### Texto de leitura

Nota: Alguns acreditam que começou aqui a telenovela brasileira. Estamos em condições de garantir que esta estucha ameríndia foi inventada por José de Alencar ainda antes da televisão. É o mito fundador do Ceará e da cultura mixigenada. Chico Buarque actualiza a lenda com "Iracema Voou", canção de 1998, em que Iracema é apresentada como uma emigrante que vai para a América.
10 comments:
"Iracema" Quem ainda nao leu ,por aqui ?
um romance que faz parte do nosso currículo escolar.
A índia representando a pureza e o colonicador a redenção como voce sugere rs
Bom Jorge .
gosto do seu estilo do contar histórias.
abraços
Taí...
Um jeito novo de ler Iracema que nunca havia visto!
Gosto de suas histórias Jorge!
Abraço
Ó-t-i-m-o texto !
" Iracema a virgem dos lábios de mel " deve fazer parte do inconsciente coletivo erótico brasileiro .
Não necessariamente a Iracema, mas a virgem dos lábios de mel.
Senhores psicoanalistas , manifestem-se, por favor.
A do rei!

######
### Linhas fornecidas

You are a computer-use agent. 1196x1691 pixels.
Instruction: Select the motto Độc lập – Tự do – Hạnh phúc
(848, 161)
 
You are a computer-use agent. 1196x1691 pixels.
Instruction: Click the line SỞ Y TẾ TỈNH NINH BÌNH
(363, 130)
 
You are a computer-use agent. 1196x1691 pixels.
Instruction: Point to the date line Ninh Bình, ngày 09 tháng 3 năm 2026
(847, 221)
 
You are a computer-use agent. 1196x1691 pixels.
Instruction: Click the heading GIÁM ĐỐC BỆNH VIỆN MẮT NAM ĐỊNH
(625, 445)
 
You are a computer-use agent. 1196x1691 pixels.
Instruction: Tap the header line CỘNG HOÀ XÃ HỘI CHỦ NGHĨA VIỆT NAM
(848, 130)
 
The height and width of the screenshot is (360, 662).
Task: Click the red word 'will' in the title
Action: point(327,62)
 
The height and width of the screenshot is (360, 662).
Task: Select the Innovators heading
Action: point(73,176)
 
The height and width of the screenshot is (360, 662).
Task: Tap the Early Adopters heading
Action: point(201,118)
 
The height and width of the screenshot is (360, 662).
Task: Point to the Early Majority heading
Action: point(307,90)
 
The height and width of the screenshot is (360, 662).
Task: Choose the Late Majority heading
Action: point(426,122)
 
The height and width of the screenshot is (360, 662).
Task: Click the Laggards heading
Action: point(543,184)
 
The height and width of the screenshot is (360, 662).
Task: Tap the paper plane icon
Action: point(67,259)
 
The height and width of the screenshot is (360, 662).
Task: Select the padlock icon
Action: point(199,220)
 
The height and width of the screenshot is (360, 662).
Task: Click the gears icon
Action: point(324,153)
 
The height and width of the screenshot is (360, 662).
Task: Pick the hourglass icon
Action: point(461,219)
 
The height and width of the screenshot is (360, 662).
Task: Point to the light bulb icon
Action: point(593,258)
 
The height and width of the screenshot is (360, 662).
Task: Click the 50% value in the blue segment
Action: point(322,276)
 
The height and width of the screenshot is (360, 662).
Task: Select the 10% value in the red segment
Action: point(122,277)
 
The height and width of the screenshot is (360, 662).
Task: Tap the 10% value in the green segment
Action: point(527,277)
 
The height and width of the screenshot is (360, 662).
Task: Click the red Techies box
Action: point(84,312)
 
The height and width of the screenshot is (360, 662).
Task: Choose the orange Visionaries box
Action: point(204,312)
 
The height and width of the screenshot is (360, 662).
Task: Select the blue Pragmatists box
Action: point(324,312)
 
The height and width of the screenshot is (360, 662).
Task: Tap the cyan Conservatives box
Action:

######

**Tarefas:**
(1) Resuma em duas frases o texto sobre Iracema.
(2) Extraia das linhas acima todas as que contêm a palavra "icon".

**Respostas por tarefa:**
(1) Uma nota afirma que a história de Iracema foi inventada por José de Alencar antes da televisão e é o mito fundador do Ceará e da cultura miscigenada. Chico Buarque a atualiza na canção "Iracema Voou", de 1998, na qual Iracema é uma emigrante que vai para a América, e nos comentários leitores lembram que o romance faz parte do currículo escolar e elogiam o jeito de Jorge contar histórias.

(2)
Task: Tap the paper plane icon
Task: Select the padlock icon
Task: Click the gears icon
Task: Pick the hourglass icon
Task: Point to the light bulb icon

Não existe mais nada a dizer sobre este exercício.